* **WHAT IS EXPECTED**: All lines of the entries with "agent" in them must be listed.

Data extracted from a collection:
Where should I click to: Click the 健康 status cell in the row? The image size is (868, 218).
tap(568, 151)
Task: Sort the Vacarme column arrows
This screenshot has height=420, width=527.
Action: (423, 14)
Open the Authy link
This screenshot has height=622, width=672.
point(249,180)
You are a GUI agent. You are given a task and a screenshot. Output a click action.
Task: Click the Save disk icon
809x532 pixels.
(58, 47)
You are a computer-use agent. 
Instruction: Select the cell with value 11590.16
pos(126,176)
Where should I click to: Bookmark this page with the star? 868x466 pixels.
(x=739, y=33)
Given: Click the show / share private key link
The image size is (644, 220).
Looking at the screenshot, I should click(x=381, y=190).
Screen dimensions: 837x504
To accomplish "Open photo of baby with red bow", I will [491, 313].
...
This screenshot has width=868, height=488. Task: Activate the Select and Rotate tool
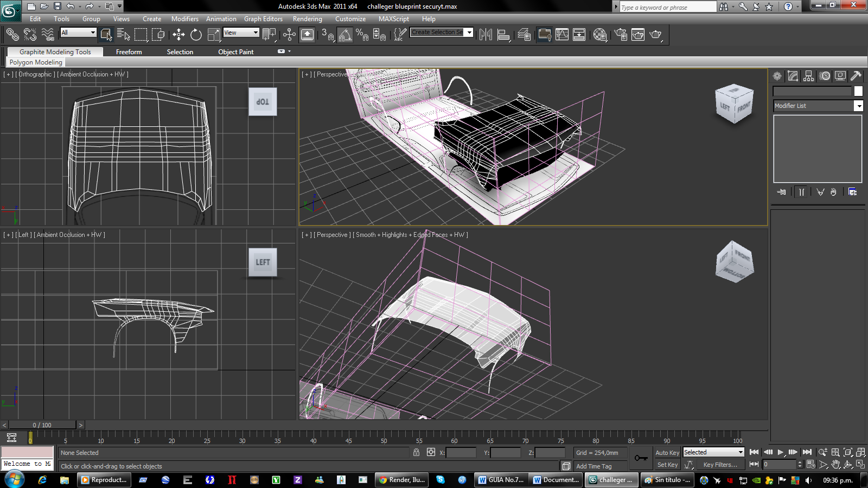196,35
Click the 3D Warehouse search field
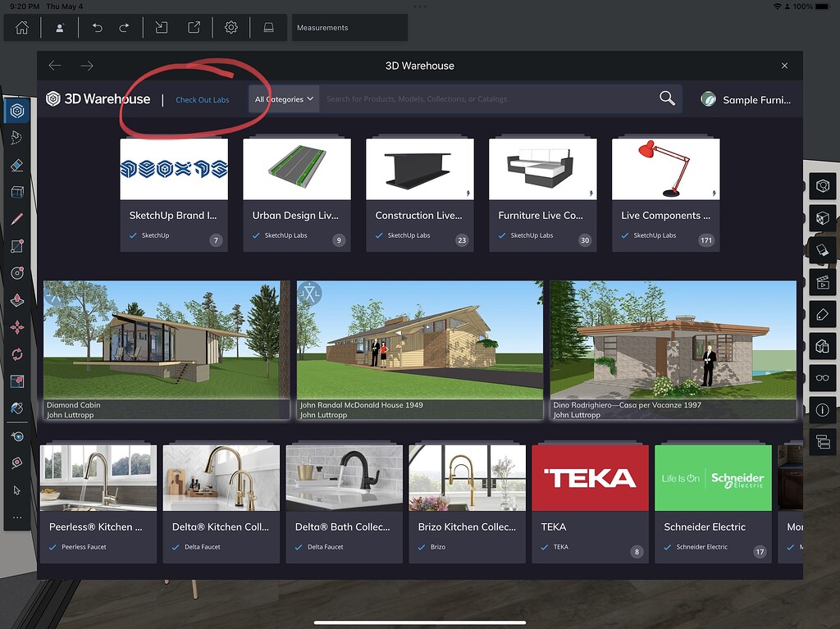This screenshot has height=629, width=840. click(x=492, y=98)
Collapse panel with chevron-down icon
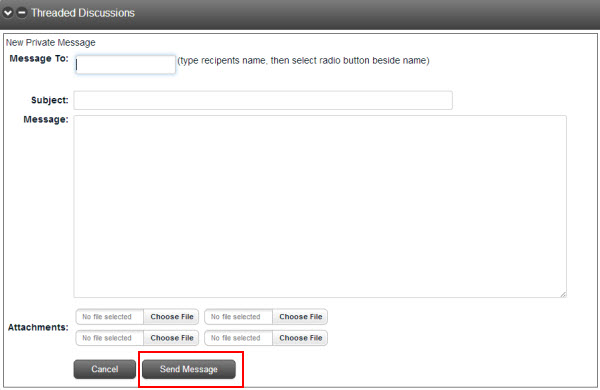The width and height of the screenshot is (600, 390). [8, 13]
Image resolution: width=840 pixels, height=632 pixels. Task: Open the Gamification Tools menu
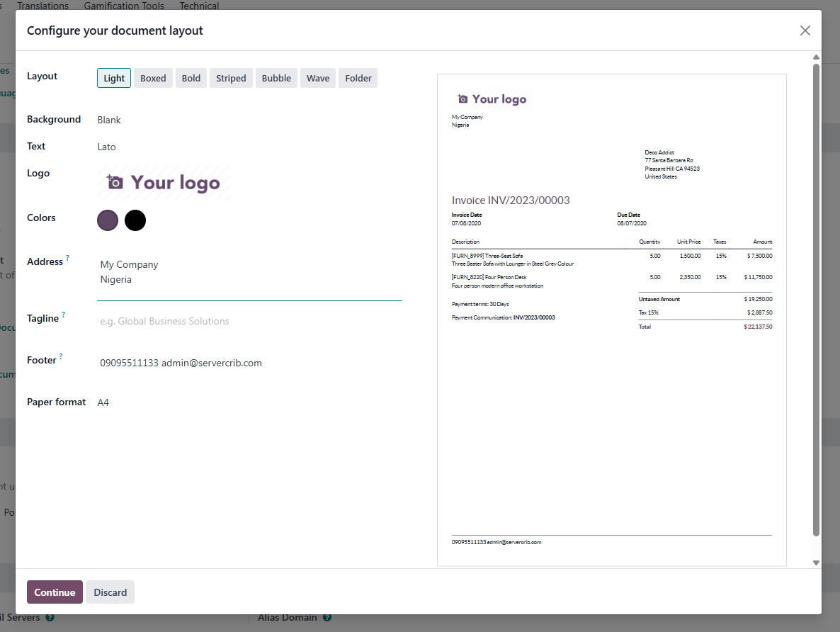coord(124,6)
==
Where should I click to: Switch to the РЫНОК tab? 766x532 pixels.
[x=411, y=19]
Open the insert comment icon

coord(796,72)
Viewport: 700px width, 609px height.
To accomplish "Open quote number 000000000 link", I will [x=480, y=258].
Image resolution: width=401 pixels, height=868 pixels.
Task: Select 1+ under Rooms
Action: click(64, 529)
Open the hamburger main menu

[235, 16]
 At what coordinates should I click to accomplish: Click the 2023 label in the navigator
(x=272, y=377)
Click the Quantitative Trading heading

* **ANSWER FOR THE TASK**:
You are a GUI agent. You are given a task and a screenshot. Output a click action.
You are a computer-use agent. 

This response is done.